■ **TASK**
From the line that contains "[Slide 24] (300, 2063)" to the last line of the entries, set down each line exactly as written, both ends included, with nothing else.

[Stored items]
+--

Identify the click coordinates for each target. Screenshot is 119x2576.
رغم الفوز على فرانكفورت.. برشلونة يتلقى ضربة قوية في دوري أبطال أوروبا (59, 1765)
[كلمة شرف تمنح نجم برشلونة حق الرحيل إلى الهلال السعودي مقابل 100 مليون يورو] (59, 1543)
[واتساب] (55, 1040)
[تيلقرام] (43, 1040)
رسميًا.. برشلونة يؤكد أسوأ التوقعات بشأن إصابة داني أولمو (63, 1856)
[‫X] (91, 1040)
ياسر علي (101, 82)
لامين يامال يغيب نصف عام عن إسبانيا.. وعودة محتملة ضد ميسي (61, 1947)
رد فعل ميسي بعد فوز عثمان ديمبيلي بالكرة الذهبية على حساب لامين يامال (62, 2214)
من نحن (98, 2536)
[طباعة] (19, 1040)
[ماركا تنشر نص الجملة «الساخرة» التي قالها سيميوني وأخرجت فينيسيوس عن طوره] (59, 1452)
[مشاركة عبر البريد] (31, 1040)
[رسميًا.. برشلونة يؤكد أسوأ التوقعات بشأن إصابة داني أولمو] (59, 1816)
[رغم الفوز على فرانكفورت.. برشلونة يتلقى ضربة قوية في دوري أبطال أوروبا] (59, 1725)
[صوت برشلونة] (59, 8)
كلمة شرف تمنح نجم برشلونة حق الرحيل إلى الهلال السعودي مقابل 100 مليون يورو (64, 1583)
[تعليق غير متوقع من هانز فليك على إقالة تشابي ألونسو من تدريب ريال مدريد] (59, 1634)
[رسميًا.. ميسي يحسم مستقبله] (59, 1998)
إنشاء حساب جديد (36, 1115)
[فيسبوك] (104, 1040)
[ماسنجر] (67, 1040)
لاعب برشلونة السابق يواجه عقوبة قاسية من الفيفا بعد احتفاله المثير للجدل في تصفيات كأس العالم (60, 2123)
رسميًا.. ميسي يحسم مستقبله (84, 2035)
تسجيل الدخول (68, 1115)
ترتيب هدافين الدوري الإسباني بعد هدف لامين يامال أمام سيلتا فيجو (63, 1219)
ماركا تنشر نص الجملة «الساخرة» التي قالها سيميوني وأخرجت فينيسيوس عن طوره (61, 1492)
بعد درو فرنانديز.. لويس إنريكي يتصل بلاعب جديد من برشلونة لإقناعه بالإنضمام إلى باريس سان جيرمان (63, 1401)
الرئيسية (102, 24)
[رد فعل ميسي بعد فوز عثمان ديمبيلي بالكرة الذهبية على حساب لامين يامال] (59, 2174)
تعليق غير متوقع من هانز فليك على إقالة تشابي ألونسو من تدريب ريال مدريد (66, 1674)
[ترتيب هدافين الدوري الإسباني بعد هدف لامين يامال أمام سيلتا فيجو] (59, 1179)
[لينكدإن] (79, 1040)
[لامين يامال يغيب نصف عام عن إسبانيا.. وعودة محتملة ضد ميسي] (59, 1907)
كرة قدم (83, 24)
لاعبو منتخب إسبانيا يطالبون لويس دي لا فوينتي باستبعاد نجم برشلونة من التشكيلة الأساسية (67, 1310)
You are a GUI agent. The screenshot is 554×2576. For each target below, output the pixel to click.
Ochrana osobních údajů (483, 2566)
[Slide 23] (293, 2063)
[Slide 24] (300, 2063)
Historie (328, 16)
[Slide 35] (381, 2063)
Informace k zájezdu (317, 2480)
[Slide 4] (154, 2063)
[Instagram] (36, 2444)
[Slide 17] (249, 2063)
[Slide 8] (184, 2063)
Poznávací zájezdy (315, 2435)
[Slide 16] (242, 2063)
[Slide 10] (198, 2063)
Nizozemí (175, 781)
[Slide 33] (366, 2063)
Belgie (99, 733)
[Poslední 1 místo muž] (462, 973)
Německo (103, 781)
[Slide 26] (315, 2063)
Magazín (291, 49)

+--

■ **YOUR RESPONSE**
[Slide 24] (300, 2063)
Historie (328, 16)
[Slide 35] (381, 2063)
Informace k zájezdu (317, 2480)
[Slide 4] (154, 2063)
[Instagram] (36, 2444)
[Slide 17] (249, 2063)
[Slide 8] (184, 2063)
Poznávací zájezdy (315, 2435)
[Slide 16] (242, 2063)
[Slide 10] (198, 2063)
Nizozemí (175, 781)
[Slide 33] (366, 2063)
Belgie (99, 733)
[Poslední 1 místo muž] (462, 973)
Německo (103, 781)
[Slide 26] (315, 2063)
Magazín (291, 49)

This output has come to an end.